Ich konnte in der vierten Runde ebenfalls eine gute Partie gewinnen und war mit 3 aus 4 auch recht optimistisch. Ich würde aber noch ganze drei weitere Siege zur Norm holen müssen, während es Collin nach seinem Sensationsstart bereits reichen würde, den Rest zu remisieren. Die nächsten Runden verliefen auch zunächst ruhiger. Ich holte gegen die beiden übrigen Großmeister mehr oder weniger solide Schwarzremis, während Collin erst gegen GM Tomas Polak eine gute Stellung nicht verwerten konnte und anschließend mit einem Remisangebot zum richtigen Zeitpunkt eine leicht kritische Stellung sicherte.
Die siebte Runde sollte jedoch eine tragische werden. Collin verteidigte eine unangenehme Stellung gegen IM Filip Haring bis spät ins Endspiel, wo er unter Zeitdruck fehlgriff und sich geschlagen geben musste. Ich hatte eine äußerst vielversprechende Stellung mit Weiß, kam jedoch letztlich nicht über ein Remis hinaus und musste mich damit leider schon vorzeitig von meinen Normchancen verabschieden.

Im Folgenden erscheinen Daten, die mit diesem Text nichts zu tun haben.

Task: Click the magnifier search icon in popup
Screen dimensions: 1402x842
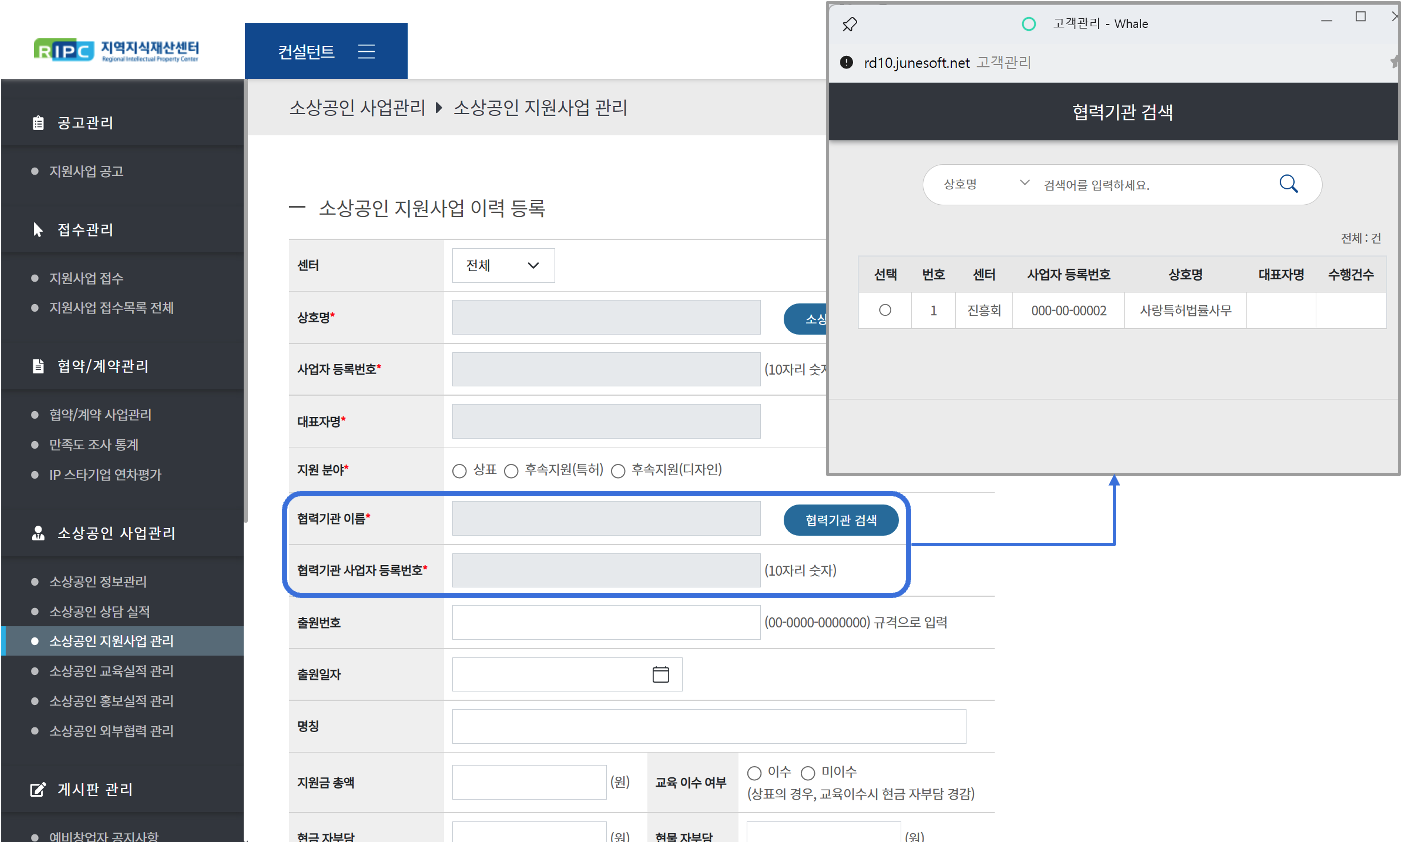Action: pyautogui.click(x=1288, y=184)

Collin brauchte nun also wieder aus seinen letzten beiden Partien einen Sieg. Hierfür standen erst eine Schwarzpartie gegen GM Hannes Stefansson und dann eine Weißpartie gegen FM Ondrej Svanda auf dem Programm, logisch also, dass ein Remis in der achten Runde absolut akzeptabel gewesen wäre. Doch schon in der Eröffnung wurde klar, dass sich bereits jetzt ein scharfer Kampf entwickeln würde. Stefansson eröffnete mit e4 und wählte gegen Collins Sizilianisches Vierspringerspiel eine sehr zweischneidige Fortsetzung mit entgegengesetzten Rochaden. Es war also an der Zeit, den Schalter umzulegen und anzugreifen! Und auf einmal funktionierte alles. Mit einem brilliant geführten Damenflügelangriff nach sizilianischem Muster zerlegte Collin den erfahrenen Großmeister regelrecht und war damit schon vorzeitig zurück auf Normkurs. Die Analyse seiner Glanzpartie findet sich ebenfalls unten im Anhang.
In seiner letzten Partie ließ Collin dann mit Weiß nichts mehr anbrennen und sicherte sich seine erste GM-Norm! Eine absolut überzeugende Leistung, mit einem wahrlichen Meisterwerk gerade zur rechten Zeit. Wenn er so weiter macht, sollten die nächsten Normen sicher nicht mehr lange auf sich warten lassen. Als Bonus gab es noch den Turniersieg mit einem beachtlichen Pokal. Davon konnte ich auch noch einen mitnehmen, ein Punkt aus den letzten beiden Runden reichte zumindest zum geteilten zweiten Platz. Insgesamt also mal wieder ein tolles Turnier in Budweis!
Auch unser Trainer ist von den Leistungen der Jungs sehr angetan "Collin hat in den letzten vier Monaten zwei IM und eine GM Norm gemacht! Eine super Leistung, dieser Normen-Hattrick! Jari hat in der Tschechien zwei sehr gute Turniere gespielt. Den Beiden ist es gelungen, sehr sehenswerte Partien gegen starke GMs zu gewinnen. Insgesamt haben unsere Jugendlichen und Junioren eine sehr erfolgreiche Saison gehabt, was natürlich sehr erfreulich ist." (David Lobzhanidze).